Here’s Our Commitment
Each year, Tiger Computing will donate 1% of its profits to its Charity of the Year.
Our Story
In January 2016, our daughter, Lucy, then aged eight, was diagnosed with a heart problem. She had a muscle bundle in the right ventricle of her heart that was blocking the outflow of blood. Blood from the right ventricle flows into the pulmonary artery and then to the lungs, allowing it to be re-oxygenated. It’s then returned to the left side of the heart to be pumped around the rest of the body.
A blockage to the pulmonary artery meant her heart had to work much harder. That’s painful and it made her get out of breath more quickly. But the heart is a muscle – the harder it works, the more the muscle develops, and thus the more the muscle bundle blocked the outflow. She required surgery to open up the heart and release that muscle bundle.

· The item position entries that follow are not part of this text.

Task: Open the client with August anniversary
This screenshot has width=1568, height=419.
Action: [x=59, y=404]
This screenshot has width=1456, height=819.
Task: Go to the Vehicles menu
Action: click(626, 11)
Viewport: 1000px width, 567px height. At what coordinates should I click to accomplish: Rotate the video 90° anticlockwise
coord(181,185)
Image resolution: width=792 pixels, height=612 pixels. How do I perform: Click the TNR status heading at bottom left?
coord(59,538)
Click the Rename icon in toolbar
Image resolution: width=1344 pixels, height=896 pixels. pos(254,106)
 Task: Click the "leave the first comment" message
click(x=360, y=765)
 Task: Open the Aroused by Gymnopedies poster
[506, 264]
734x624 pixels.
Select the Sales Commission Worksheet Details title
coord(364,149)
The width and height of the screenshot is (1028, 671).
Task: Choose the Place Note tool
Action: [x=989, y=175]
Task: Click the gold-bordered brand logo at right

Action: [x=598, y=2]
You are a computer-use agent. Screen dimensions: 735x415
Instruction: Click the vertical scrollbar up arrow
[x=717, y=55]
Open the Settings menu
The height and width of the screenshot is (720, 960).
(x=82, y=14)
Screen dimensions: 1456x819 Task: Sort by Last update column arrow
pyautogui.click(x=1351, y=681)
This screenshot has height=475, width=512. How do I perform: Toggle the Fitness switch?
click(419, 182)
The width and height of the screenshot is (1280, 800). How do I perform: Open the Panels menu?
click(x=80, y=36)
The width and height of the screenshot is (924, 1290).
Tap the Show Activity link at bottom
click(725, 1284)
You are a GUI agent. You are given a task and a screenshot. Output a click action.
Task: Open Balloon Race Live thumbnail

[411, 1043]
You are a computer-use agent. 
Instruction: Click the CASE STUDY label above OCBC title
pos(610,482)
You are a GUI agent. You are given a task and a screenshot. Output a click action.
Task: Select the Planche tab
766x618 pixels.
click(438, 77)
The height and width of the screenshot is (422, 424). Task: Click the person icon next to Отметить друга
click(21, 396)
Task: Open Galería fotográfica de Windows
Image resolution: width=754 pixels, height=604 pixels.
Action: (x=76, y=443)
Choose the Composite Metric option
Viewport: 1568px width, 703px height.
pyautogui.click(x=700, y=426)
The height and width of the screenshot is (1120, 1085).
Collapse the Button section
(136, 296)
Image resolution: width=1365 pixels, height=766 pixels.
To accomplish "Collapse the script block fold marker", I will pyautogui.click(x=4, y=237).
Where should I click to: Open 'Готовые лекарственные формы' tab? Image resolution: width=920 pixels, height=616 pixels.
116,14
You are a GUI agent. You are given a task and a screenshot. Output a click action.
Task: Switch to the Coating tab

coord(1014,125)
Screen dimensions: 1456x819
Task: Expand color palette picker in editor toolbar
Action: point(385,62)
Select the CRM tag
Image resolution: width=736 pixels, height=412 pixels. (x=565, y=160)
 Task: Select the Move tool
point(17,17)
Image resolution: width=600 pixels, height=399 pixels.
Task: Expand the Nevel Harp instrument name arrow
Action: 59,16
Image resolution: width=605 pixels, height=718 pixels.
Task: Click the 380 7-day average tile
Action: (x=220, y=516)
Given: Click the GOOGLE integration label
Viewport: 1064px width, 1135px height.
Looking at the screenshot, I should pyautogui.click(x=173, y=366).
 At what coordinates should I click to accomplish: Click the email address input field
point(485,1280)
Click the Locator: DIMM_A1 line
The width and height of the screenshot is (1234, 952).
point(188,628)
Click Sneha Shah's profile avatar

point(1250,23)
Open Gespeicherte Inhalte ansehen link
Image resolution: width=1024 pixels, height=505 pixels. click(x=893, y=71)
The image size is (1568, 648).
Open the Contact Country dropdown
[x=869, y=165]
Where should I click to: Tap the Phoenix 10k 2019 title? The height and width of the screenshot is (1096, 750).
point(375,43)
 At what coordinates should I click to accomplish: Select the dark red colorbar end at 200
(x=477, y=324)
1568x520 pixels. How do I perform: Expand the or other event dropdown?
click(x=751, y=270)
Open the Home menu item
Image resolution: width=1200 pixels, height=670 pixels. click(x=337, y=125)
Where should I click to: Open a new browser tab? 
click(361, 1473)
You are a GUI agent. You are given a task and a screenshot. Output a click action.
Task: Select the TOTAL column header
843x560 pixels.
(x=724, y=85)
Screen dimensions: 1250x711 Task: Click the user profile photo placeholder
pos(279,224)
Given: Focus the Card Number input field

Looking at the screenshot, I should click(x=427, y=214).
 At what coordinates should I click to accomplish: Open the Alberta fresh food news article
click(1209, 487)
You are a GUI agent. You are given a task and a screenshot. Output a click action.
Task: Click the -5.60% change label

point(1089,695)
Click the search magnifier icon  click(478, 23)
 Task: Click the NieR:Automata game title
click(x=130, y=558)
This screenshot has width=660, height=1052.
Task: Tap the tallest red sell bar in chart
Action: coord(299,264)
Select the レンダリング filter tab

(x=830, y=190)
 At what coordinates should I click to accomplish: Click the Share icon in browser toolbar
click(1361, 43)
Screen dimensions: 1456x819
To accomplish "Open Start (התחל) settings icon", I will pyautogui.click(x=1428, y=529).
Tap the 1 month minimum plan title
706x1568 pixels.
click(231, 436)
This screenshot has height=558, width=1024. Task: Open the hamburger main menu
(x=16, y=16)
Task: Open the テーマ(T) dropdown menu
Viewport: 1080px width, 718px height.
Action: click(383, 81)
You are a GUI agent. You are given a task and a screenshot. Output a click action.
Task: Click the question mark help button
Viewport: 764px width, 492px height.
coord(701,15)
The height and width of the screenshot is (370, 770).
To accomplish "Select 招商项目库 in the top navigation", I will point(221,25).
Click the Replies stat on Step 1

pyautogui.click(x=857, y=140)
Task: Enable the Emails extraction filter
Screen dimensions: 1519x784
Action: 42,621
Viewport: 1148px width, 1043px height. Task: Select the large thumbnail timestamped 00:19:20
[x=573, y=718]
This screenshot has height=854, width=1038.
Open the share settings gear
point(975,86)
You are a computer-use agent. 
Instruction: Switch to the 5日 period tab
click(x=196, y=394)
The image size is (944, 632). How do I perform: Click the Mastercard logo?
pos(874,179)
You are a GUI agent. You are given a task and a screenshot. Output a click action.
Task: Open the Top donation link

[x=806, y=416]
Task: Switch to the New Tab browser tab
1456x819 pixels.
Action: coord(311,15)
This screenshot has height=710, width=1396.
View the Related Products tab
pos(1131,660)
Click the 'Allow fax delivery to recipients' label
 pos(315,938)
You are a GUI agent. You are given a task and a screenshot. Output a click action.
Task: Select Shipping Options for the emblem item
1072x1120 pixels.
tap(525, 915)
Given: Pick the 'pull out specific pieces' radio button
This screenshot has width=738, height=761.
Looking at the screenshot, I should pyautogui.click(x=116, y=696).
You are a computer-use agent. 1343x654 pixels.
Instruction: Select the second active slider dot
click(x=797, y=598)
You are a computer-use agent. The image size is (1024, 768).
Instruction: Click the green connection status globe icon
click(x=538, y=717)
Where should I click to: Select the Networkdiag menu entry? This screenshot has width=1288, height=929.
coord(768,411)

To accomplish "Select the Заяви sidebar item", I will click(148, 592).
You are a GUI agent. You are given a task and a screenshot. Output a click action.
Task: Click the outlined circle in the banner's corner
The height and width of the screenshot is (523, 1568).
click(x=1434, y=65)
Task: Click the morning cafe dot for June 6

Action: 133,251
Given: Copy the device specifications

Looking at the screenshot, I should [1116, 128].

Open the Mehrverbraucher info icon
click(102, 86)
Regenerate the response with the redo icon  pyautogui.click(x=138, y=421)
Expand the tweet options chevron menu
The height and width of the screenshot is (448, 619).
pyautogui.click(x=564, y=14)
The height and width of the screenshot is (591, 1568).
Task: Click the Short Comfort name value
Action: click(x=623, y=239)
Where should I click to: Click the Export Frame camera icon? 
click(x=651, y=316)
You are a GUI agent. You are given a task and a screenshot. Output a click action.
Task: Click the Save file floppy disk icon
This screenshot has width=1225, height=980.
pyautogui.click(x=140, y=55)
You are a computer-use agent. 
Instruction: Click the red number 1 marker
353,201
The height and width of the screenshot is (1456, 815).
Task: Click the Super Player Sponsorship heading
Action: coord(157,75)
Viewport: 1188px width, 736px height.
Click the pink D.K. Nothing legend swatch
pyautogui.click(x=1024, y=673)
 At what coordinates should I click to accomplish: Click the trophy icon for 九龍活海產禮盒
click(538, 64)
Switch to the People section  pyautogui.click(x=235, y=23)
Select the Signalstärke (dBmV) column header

I’m sure I don’t have to tell you how it felt as a parent to be told that your little girl needs open heart surgery. Suffice to say that, while the rest of the country was reeling from the result of the Brexit vote on 24th June 2016, Lucy underwent four hours of surgery at Great Ormond Street Hospital in London.
The operation was a success, and Lucy is now much more fit and active. Just another op for GOSH, but a life saver for Lucy.
To say that the staff at Great Ormond Street Hospital were amazing is to understate it. Everyone – the volunteers, the cleaners, the surgeons, the nurses on intensive care, the doctors – was supportive, helpful and professional.
Just three weeks after her operation, Lucy climbed the Malvern Hills and was overjoyed to experience no pain as she ran up the hills. As her parents, we were pretty pleased too. Almost exactly two years after her operation, on June 30th 2018, Lucy carried out her very own fundraising challenge: she walked the full length of the Malvern Hills and all its peaks, which took her 7.5 hours and 34,365 steps in searing heat. In the process, she raised £1892.33 for GOSH. You can read about her fundraising on her Just Giving page.
So that’s our vested interest. GOSH repaired our little girl, and a small way of showing our appreciation is for Tiger Computing to support the incredible research that GOSH carries out.